Extracted material
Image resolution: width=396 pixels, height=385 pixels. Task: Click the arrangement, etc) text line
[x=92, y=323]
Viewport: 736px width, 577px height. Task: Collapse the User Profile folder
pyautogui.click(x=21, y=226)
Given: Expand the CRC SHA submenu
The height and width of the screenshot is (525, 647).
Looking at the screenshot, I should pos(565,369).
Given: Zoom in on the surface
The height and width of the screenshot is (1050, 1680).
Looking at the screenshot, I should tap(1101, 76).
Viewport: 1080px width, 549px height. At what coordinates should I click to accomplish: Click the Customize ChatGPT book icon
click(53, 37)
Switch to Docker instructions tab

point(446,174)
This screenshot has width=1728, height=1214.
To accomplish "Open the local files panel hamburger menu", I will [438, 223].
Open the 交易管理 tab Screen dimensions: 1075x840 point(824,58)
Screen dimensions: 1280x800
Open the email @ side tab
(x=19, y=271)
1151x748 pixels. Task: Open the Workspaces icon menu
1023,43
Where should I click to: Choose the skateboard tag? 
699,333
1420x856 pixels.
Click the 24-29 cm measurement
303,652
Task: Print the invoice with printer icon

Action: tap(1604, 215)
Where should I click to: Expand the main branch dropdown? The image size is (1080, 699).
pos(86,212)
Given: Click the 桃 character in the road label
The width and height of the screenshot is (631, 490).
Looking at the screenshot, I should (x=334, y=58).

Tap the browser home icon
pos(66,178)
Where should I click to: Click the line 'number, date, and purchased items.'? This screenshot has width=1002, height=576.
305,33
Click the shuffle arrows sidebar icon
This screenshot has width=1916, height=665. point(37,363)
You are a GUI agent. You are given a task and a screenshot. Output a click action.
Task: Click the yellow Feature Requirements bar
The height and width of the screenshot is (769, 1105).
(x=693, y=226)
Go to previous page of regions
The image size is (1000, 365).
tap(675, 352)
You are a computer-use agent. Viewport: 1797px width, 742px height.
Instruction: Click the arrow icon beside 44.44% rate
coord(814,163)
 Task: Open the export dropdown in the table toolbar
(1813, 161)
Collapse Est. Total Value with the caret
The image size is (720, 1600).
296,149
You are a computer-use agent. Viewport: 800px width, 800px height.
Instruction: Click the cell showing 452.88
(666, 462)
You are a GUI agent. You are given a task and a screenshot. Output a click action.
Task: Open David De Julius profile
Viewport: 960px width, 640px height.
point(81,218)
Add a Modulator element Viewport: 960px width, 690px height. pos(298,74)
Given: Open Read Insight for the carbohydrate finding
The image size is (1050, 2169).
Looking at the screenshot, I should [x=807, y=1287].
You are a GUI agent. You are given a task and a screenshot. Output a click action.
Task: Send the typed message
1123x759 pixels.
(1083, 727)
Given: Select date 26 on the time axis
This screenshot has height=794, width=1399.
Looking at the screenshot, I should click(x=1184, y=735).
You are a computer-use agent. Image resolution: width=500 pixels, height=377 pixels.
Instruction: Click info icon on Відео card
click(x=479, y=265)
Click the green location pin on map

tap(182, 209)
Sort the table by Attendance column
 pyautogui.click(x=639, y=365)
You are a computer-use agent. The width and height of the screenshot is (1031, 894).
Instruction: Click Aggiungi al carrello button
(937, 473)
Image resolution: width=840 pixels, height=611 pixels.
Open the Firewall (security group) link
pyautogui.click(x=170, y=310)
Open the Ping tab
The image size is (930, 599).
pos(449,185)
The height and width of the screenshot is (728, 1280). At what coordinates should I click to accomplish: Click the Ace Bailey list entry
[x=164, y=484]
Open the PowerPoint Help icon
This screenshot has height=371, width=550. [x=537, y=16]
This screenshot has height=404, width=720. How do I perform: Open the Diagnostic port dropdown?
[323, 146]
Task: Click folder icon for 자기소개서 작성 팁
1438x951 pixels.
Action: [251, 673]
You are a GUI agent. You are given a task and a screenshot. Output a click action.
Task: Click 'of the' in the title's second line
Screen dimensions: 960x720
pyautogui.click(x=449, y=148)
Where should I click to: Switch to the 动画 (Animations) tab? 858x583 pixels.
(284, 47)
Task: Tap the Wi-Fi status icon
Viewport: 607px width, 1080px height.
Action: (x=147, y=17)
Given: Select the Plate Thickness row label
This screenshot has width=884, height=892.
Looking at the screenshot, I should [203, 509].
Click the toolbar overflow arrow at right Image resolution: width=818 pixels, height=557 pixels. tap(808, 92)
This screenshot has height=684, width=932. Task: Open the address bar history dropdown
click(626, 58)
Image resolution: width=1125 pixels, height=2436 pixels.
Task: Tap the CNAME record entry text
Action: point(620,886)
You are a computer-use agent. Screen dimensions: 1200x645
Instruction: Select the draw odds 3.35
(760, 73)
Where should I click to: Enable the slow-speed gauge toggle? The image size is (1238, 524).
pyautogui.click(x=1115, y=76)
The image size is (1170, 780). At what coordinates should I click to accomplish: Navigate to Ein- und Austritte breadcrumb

What is expected
From the entries above, copy every line that holds the word "label".

Exercise result
Given: Click the 桃 character in the road label
Given: Select the Plate Thickness row label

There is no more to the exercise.